EXERCISE AIM —
From the line with "Task: Click the arrow" to the line with "tap(452, 150)", rewrite the material, requests included, scaling every coordinate in the answers by 1.35 and rounding to whole numbers with halves rounded up. Reproduce only those lines, and omit the pictures.
== TASK MATERIAL
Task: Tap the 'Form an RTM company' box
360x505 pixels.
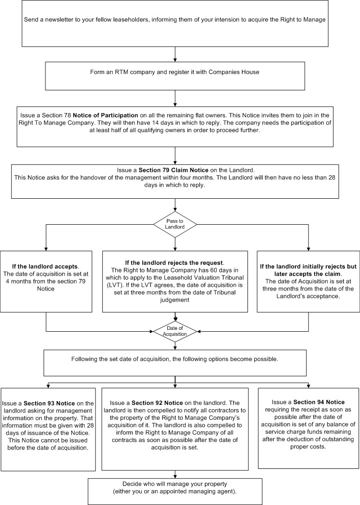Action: [x=175, y=76]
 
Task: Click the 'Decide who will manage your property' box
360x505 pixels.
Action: [x=175, y=491]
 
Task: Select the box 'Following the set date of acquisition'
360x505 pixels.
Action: [x=175, y=362]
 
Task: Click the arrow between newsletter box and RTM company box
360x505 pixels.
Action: [x=175, y=54]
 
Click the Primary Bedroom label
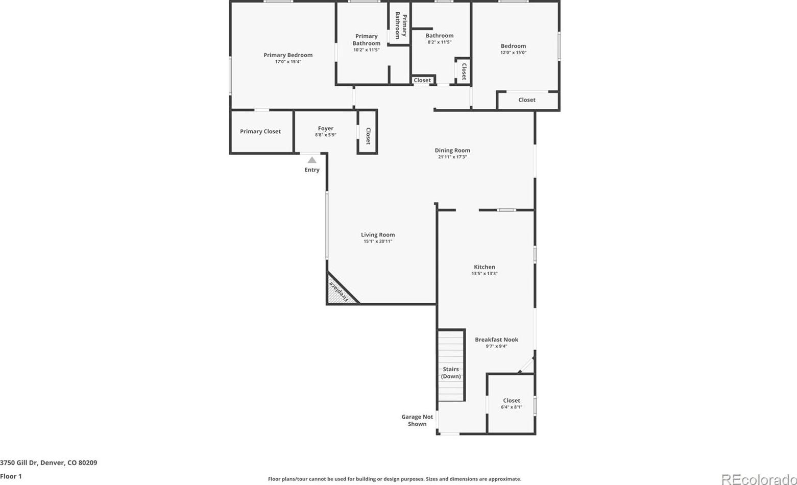tap(288, 55)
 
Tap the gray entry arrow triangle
tap(312, 160)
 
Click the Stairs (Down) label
tap(451, 373)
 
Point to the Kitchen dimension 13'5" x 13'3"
tap(485, 274)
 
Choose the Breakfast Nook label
tap(496, 340)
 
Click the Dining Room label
tap(452, 150)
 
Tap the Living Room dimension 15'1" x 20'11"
tap(378, 241)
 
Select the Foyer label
tap(326, 129)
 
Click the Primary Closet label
tap(260, 131)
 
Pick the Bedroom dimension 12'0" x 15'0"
tap(514, 52)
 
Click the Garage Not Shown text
tap(417, 420)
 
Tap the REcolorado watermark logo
tap(759, 479)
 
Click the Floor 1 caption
tap(11, 476)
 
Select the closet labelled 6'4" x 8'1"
tap(511, 403)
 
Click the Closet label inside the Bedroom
tap(526, 100)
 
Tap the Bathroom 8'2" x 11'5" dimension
tap(440, 42)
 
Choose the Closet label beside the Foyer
tap(368, 136)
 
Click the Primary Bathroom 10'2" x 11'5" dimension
tap(367, 50)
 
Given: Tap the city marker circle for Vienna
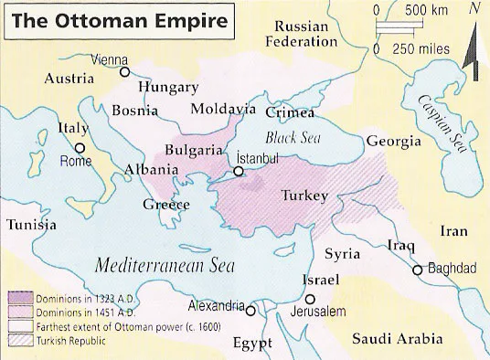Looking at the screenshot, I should [x=125, y=71].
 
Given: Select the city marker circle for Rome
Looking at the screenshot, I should [x=80, y=146].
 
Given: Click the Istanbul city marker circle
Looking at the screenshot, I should [x=239, y=170].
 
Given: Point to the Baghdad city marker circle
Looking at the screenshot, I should [x=418, y=270].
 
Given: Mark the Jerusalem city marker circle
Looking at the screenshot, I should [x=311, y=299].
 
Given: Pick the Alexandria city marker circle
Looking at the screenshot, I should [x=250, y=311].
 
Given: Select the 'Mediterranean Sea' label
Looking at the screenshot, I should [x=165, y=266].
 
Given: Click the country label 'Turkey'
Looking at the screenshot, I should [x=304, y=196].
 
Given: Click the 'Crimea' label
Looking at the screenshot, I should [x=289, y=112].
====
EXERCISE SOLUTION —
Task: Click the arrow between newsletter box and RTM company box
360x505 pixels.
Action: [x=236, y=73]
 
Click the Primary Bedroom label
tap(389, 74)
 
Tap the gray entry arrow triangle
tap(421, 216)
 
Click the Stairs (Down) label
tap(609, 504)
 
Point to the Kitchen dimension 13'5" x 13'3"
tap(655, 370)
 
Choose the Breakfast Nook label
tap(670, 459)
 
Click the Dining Room label
tap(610, 203)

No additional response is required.